2021-22 Student Handbook and Wellness Guide


Diphtheria and Tetanus: Routine immunization against diphtheria, tetanus, and pertussis (whooping cough) in childhood has been common practice in the United States for the past 30 years. If you didn't get your "baby shots," primary immunization can be done as an adult in a series of three shots. It is recommended that all persons who have had primary immunization receive booster doses every 10 years. Under certain conditions, such as treatment of a puncture wound or an unclean wound, more frequent injections may be indicated.
Measles (Rubeola) Vaccine: Measles is often a severe disease. It is frequently complicated by secondary infections. Measles vaccines were introduced in the early 1960's, but some of them were ineffective and were withdrawn from the market in 1967. If you were vaccinated in 1968 or later, you received the "live further attenuated" vaccine (live further attenuated means the vaccine contains a live but weakened virus that won't produce the clinical disease but will produce immunity). Persons who received any other kind of vaccine should be revaccinated, unless they know they had the measles. There have been recent outbreaks of rubeola on college campuses across the U.S. If in doubt about your vaccination record, check with your doctor.

◆ **Tasks to perform**:
1: According to the handbook passage on immunizations, in what year were the ineffective measles vaccines taken off the market?
2: Continue the handbook passage on immunizations from where it stops.
The lines that come after this are separate material and have nothing to do with the handbook passage on immunizations.

◆ **Entries supplied**:
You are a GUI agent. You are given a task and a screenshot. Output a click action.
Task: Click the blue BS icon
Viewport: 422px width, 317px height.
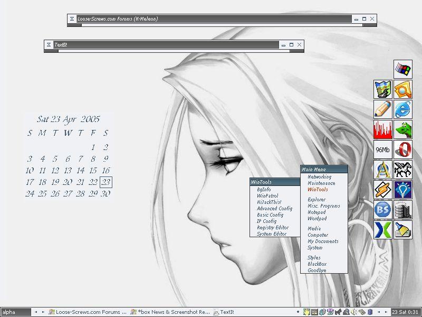coord(382,210)
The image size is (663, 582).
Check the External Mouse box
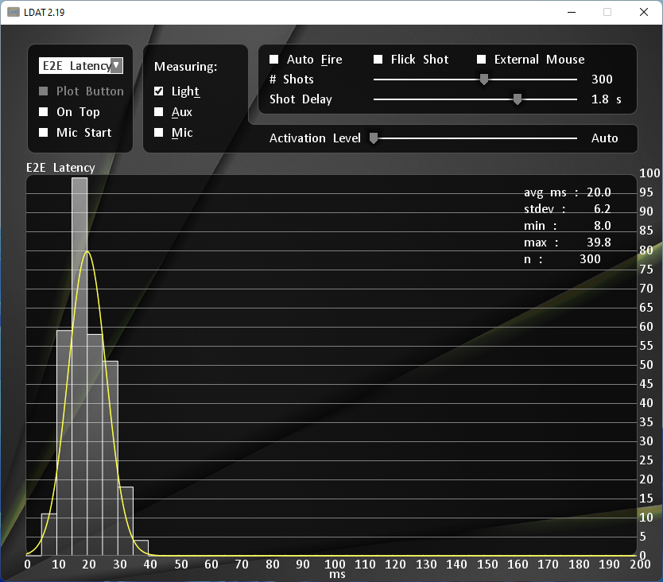(x=482, y=60)
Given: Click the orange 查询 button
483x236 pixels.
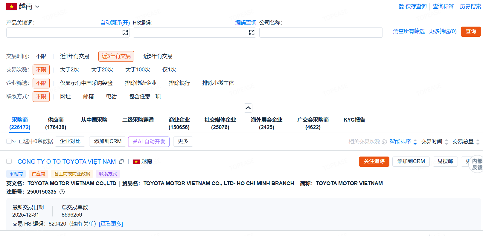Looking at the screenshot, I should tap(470, 31).
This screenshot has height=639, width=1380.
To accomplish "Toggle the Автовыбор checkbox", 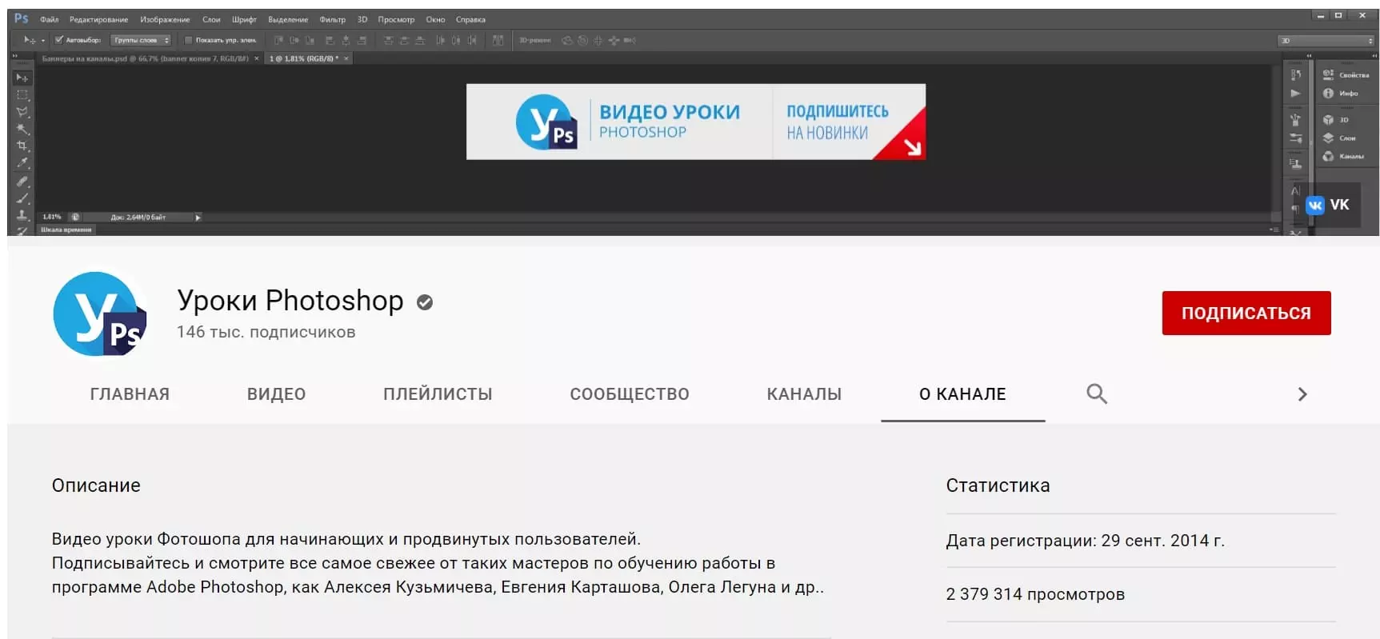I will coord(59,40).
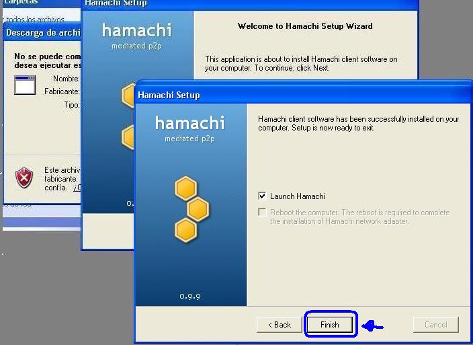Click the middle yellow hexagon logo

[198, 209]
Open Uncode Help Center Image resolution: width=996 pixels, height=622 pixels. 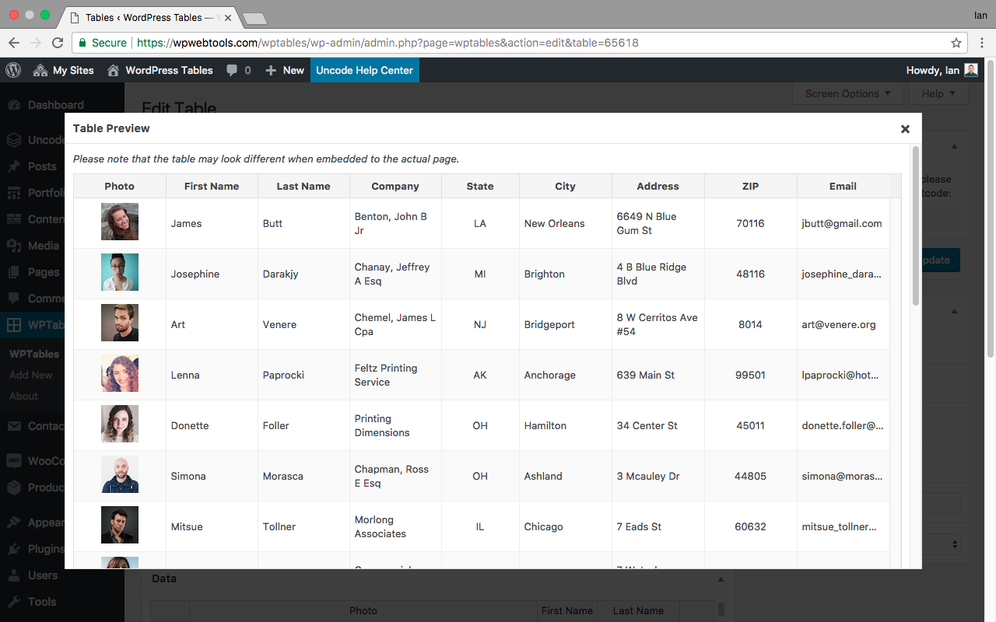[364, 70]
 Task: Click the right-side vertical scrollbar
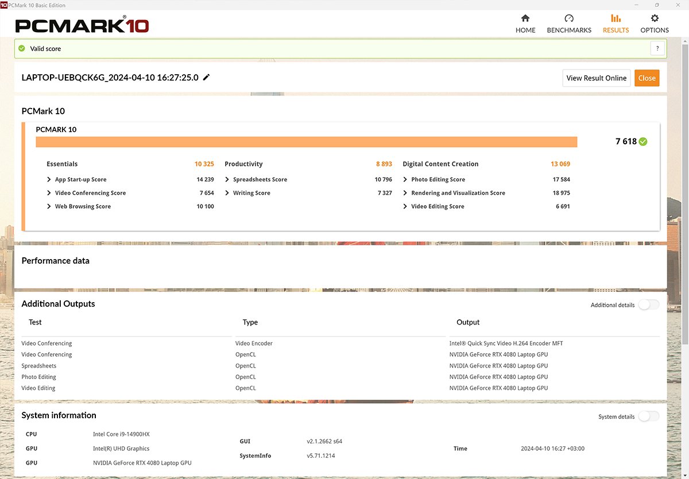point(685,172)
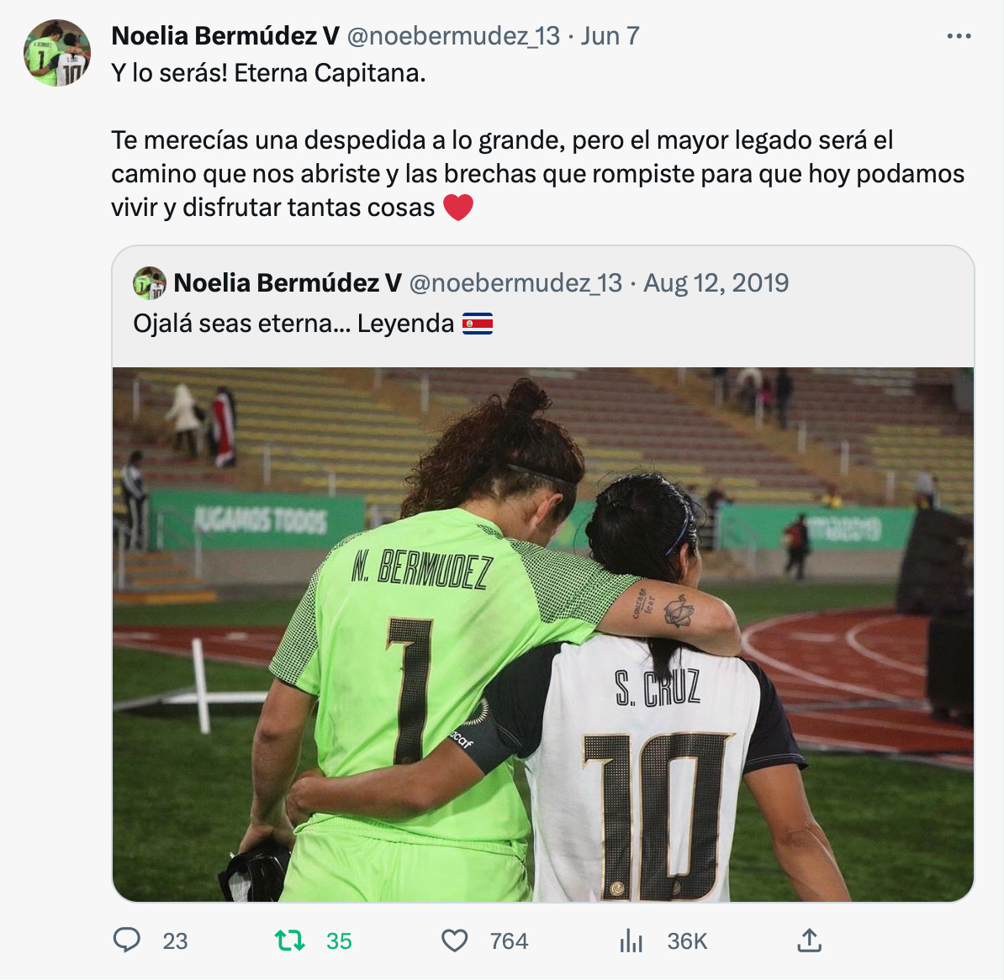Image resolution: width=1004 pixels, height=980 pixels.
Task: Open the Jun 7 timestamp link
Action: 610,36
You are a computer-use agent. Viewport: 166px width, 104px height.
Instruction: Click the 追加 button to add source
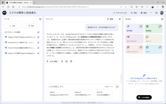[x=12, y=26]
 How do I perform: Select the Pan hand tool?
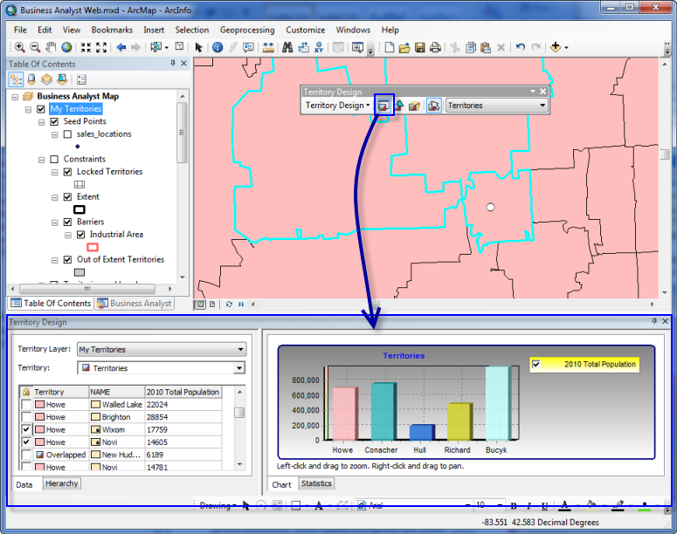(51, 47)
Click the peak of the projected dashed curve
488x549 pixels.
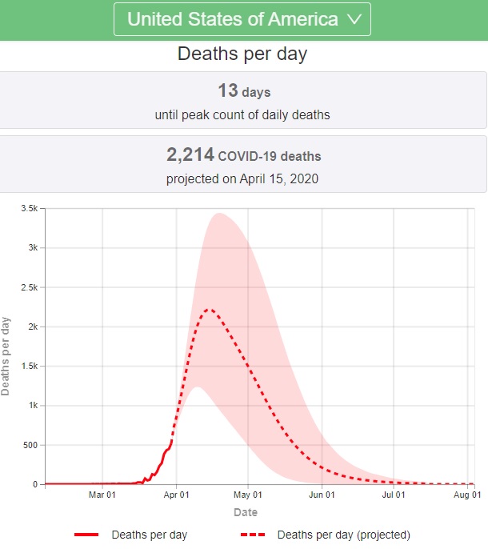point(207,309)
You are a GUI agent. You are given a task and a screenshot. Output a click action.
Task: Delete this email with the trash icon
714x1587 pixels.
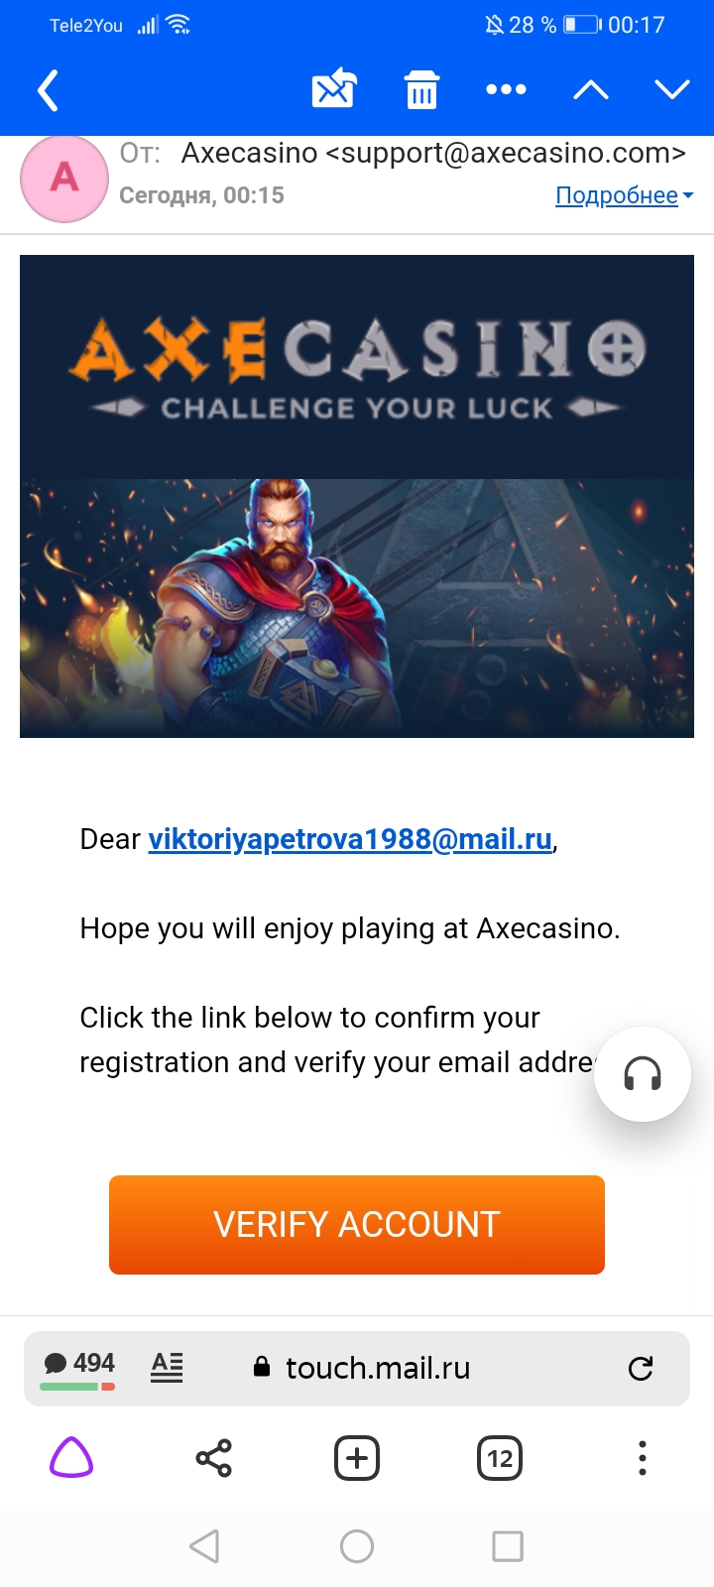421,90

◆ **Answers to this exercise**:
1: 1967

2:
Rubella (German Measles) Vaccine: Rubella is a common childhood rash disease, and childhood cases are often overlooked or misdiagnosed because signs and symptoms vary. The most common features of rubella include enlarged lymph nodes, joint pain, and a transient rash usually with low fever. Rubella vaccine has been available since 1969, and it is recommended that everyone receives a vaccination, not so much to prevent the benign illness as to provide protection for women of childbearing age. If a woman becomes infected during the first three months of pregnancy, there is a risk of serious birth defects. It is recommended that you check your vaccination record; and if in doubt, we recommend a blood test for rubella antibodies. If the blood test indicates that antibodies are not present, you are susceptible to rubella and immunization will be offered after contraception counseling. With rubella, as with other live‐virus vaccines, there is a theoretical risk to the fetus if a woman is vaccinated during pregnancy.
Mumps Vaccine: Live‐virus mumps vaccine was first introduced in 1967. The vaccine produces a subclinical (mild or no symptoms) non-communicable (not “catching”) infection with very few side effects. On the other hand, mumps itself can be serious in adults, so it is important to have immunity. Mumps virus vaccine is available to anyone without history of the disease or of effective vaccination.
Polio/Triv Series: In severe cases, polio can be a serious disease resulting in permanent paralysis or even death. It is most likely to affect children from 6-16 but may occur in extremely serious form in adults. Polio can be prevented by three doses plus two boosters of oral vaccine. Immunity is permanent.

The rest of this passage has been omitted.